I reached out to a number of artists in the UK to take part. To my amazement, they all said yes. Perhaps this was because it was a funded project, and for performing artists in late 2021, the chips were down, and nobody was working (playing experimental festivals or getting booked for shows) because concert venues were closed, and travel was impossible. But I in fact, I believe this is due to the subject matter, and the intentions of members of the experimental communities to make decisions based largely on the essential nature of the projects proposed to them. We assimilated proposals and commissioned works from Apartment House’s Anton Lukoszevieze, Kim Macari, head of Music at Southampton University’s Ben Oliver, and multi-disciplinary sound designer Miedo Total. All the Myanmar works were to be provided by Noise in Yangon, which was a community of musicians, artists, organisers, collaborators and educators, active in the city of Yangon, creating installation works, live performance pieces, which were by nature of a completely unique and revelatory vitality I had not witnessed for many years.

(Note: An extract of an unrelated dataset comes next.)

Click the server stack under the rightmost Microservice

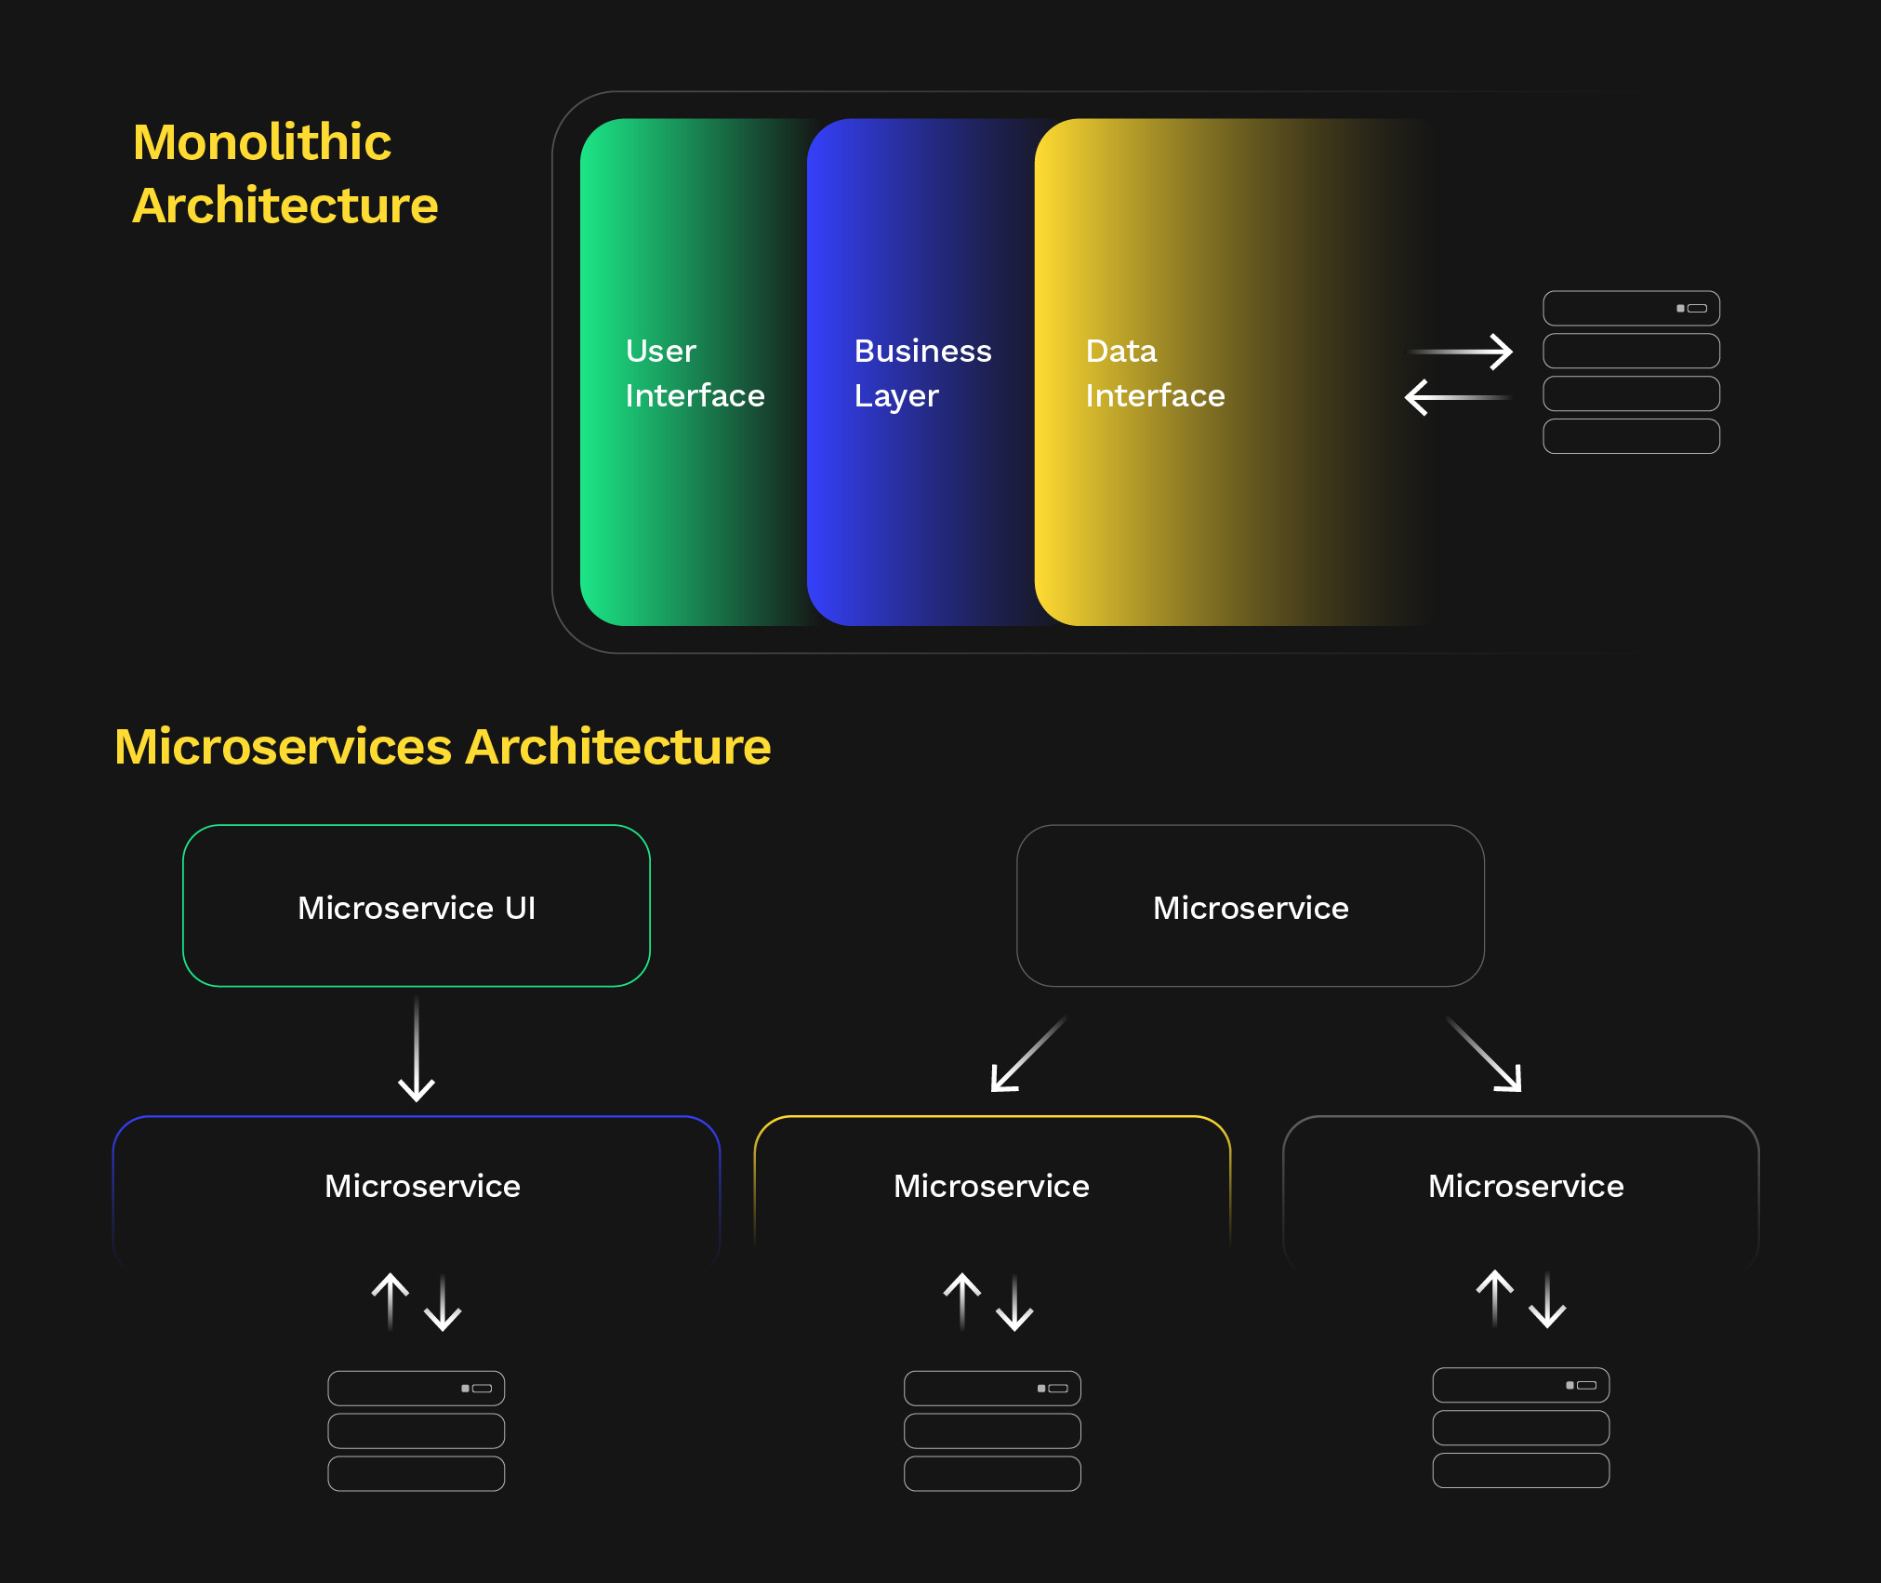click(1520, 1428)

My intention involving UK artists with some level of artistic profile and repute, was to help use this as a way of leveraging interest in the project, and bring some attention to the Myanmar artists’ works. I didn’t want to tow the ‘wow isn’t Myanmar exotic’ line, I wanted to find genuine interest for their work and showcase it on its own strengths. It was insightful to me, that the Noise in Yangon collective, created artworks which far out did their British counterparts in scale of ambition, and presence, in real space. Counterintuitively to what you would expect – they went for installations of scale, and size, physical pieces which effect you, even though they were in Myanmar, and the exhibition was to be in Southampton. I abided their requests. I was fortunate enough to be involved with the amazing SoCo Music Project (as a result of the pandemic reorganisation of creative sector) – through them I had become more confident in creating projects, applying for funding, and getting my foot in the door around the city. God’s House Tower was the perfect setting for the exhibition, and the gallery staff were fundamental in guiding me through the process of setting up an exhibition which is something I had never done before.

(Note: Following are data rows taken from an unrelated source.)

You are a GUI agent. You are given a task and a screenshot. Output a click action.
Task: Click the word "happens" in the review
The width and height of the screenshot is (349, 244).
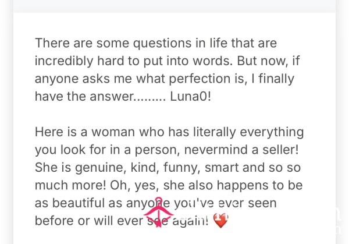click(243, 186)
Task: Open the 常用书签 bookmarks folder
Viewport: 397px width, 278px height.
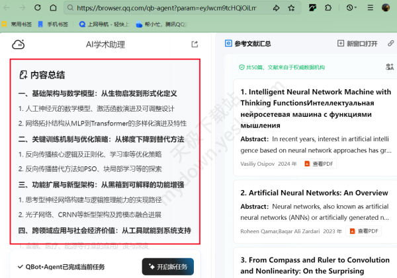Action: 20,24
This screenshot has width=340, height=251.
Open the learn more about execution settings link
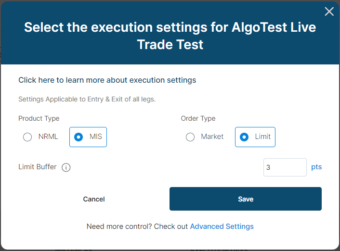tap(107, 80)
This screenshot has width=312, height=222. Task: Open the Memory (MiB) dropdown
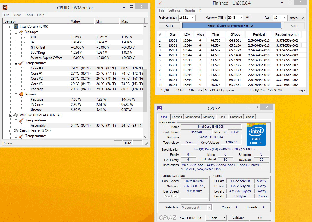pos(240,18)
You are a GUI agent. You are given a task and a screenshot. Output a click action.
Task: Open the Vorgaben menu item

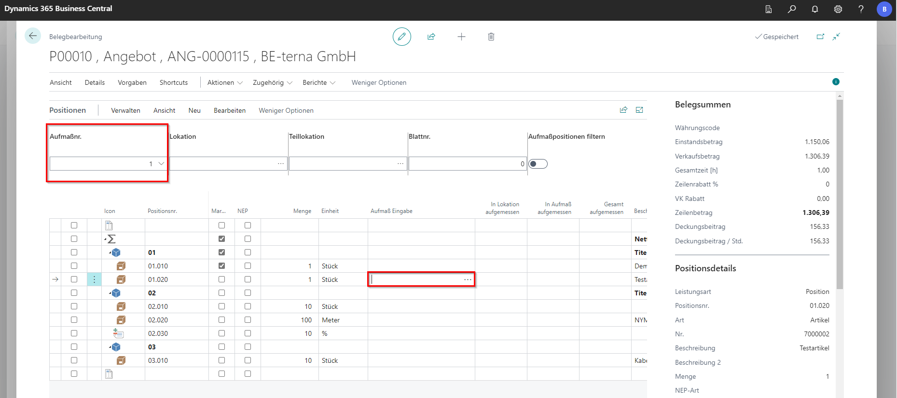click(132, 82)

The reaction to the exhibition has been fantastic, with up to 100 people coming in each day. Of course, with all the global catastrophes since, it does seem as though the situation in Myanmar has floated out of vogue within the public frame. This is what we were aiming to create a space for – for people to feel, for people to think, and reflect on narratives that did not exist within the mainstream frame of reference. I hope we achieved that, even if only for a moment. The next phase of the project, is to organise the performances at a venue still TBC in Southampton. We’ll need funding, and we’ll need some more time… everything is delayed… but everything is in progress…
Our intention remains to build a persistent collaboration resulting in the creation of new recorded works, live performances, and eventually, to invite interpretations of the artworks by other artists, to keep the innovation alive, to keep some semblance of permanence in the spirit of resistance, and in the hope that one day some freedoms return to life in Myanmar.